NEW CENTURY FINANCIAL CORPORATION
WARRANT
TO PURCHASE
SHARES OF COMMON STOCK
For value received, U. S. Bank National Association, its successors or
assigns ("Holder"), is entitled to purchase from New Century Financial
Corporation, a Delaware corporation (the "Company"), up to Six Hundred and Fifty
Thousand (650,000) fully paid and nonassessable shares (the "Warrant Shares") of
the Company's common stock, $.01 par value per share (the "Common Stock"), or
such greater or lesser number of such shares as may be determined by application
of the vesting and anti-dilution provisions of this Warrant, at the price of
Nine and 9/16ths dollars ($9.5625) per share, subject to adjustments as noted
below (the "Warrant Exercise Price"). This Warrant, dated April 28, 2000, is
issued pursuant to Section 2.1(a) of the Warrant Issuance Agreement dated as of
April 28, 2000 by and between the Company and the initial Holder.
This Warrant may be exercised as provided below at any time or from
time to time prior to the close of business on April 28, 2005.
This Warrant is subject to the following terms and conditions:
1. VESTING; EXERCISE.
(a) The rights represented by this Warrant will vest and may be
exercised by the Holder for the number of Warrant Shares and at the times set
forth in the following schedule:
NUMBER OF WARRANT SHARES VESTING DATE
------------------------ ------------
518,750 shares On the date hereof
43,750 shares July 1, 2000
43,750 shares October 1, 2000
43,750 shares January 1, 2001
Notwithstanding the foregoing, with respect to Warrants with possible
vesting dates after the date hereof, such Warrants will not vest nor be
exercisable if, as of the relevant date, New Century Mortgage Corporation
("NCMC") has repaid all amounts owed to U.S. Bank National Association pursuant
to the Subordinated Loan Agreement dated as of April 28, 2000 by and between
U.S. Bank National Association and NCMC and the Second Amended and Restated
Subordinated Promissory Note dated as of April 28, 2000 made by NCMC to U.S.
Bank National Association.

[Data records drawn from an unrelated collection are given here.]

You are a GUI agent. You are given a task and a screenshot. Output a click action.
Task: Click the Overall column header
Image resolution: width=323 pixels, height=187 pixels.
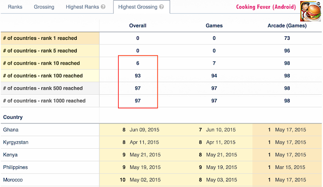pos(138,26)
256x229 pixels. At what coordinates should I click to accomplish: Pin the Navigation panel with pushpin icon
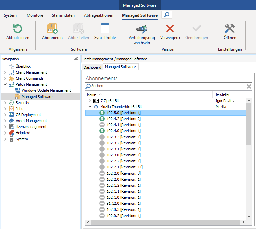pyautogui.click(x=76, y=59)
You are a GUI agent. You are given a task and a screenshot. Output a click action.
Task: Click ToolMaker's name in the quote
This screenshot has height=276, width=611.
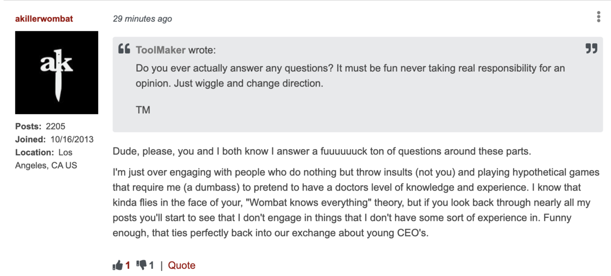coord(161,50)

Warrants that fail to vest on the applicable vesting
date in accordance with the immediately preceding sentence shall terminate as of
such date and shall be of no further force and effect.
(b) The rights represented by this Warrant may be exercised by the
Holder, in whole or in part, by written election in the form set forth below, by
the surrender of this Warrant (properly endorsed if required) at the principal
office of the Company and by payment to the Company by cash, certified check or
bank draft of the Warrant Exercise Price. The shares so purchased shall be
deemed to be issued as of the close of business on the date on which this
Warrant has been exercised by payment to the Company of the Warrant Exercise
Price. Certificates for the Warrant Shares so purchased, bearing an appropriate
restrictive legend, shall be delivered to the Holder within fifteen (15) days
after the rights represented by this Warrant shall have been so exercised, and,
unless this Warrant has expired, a new warrant representing the number of
Warrant Shares, if any, with respect to which this Warrant has not been
exercised shall also be delivered to the Holder hereof within such time. No
fractional shares shall be issued upon the exercise of this Warrant.

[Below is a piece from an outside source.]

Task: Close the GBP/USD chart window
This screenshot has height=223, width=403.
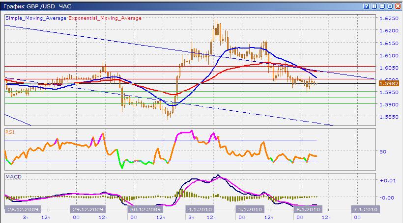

2. WARRANT SHARES. All Warrant Shares that may be issued upon the
exercise of the rights represented by this Warrant shall, upon issuance, be duly
authorized and issued, fully paid and nonassessable shares. During the period
within which the rights represented by this Warrant may be exercised, the
Company shall at all times have authorized and reserved for the purpose of issue
or transfer upon exercise of the subscription rights evidenced by this Warrant a
sufficient number of shares of its Common Stock to provide for the exercise of
the rights represented by this Warrant.
3. ADJUSTMENT. The Warrant shall be subject to adjustment from time to
time as hereinafter provided in this Section 3:
(a) If the Company at any time divides the outstanding shares
of its Common Stock into a greater number of shares (whether pursuant
to a stock split, stock dividend or otherwise), and conversely, if the
outstanding shares of its Common Stock are combined
-2-
into a smaller number of shares, or if the Company effects a transaction that
has a similar effect, the Warrant Exercise Price in effect immediately prior to
such division or combination shall be proportionately adjusted to reflect the
reduction or increase in the value of each such common share.
(b) If any capital reorganization or reclassification of the capital
stock of the Company, or consolidation or merger of the Company with another
corporation, or the sale of all or substantially all of its assets to another
corporation, or any other similar transaction shall be effected in such a way
that holders of the Company's Common Stock shall be entitled to receive stock,
securities or assets with respect to or in exchange for such Common Stock, then,
as a condition of such reorganization, reclassification, consolidation, merger
or sale, the holder of this Warrant shall have the right to purchase and receive
upon the basis and upon the terms and conditions specified in this Warrant and
in lieu of the shares of the Common Stock of the Company immediately theretofore
purchasable and receivable upon the exercise of the rights represented hereby,
such stock, securities or assets as would have been issued or delivered to the
holder of this Warrant if it had exercised this Warrant and had received such
shares of Common Stock prior to such reorganization, reclassification,
consolidation, merger or sale. The Company shall not effect any such
consolidation, merger or sale, unless prior to the consummation thereof the
successor corporation (if other than the Company) resulting from such
consolidation or merger or the corporation purchasing such assets shall assume
by written instrument executed and mailed to the Holder at the last address of
the Holder appearing on the books of the Company, the obligation to deliver to
the Holder such shares of stock, securities or assets as, in accordance with the
foregoing provisions, the Holder may be entitled to purchase.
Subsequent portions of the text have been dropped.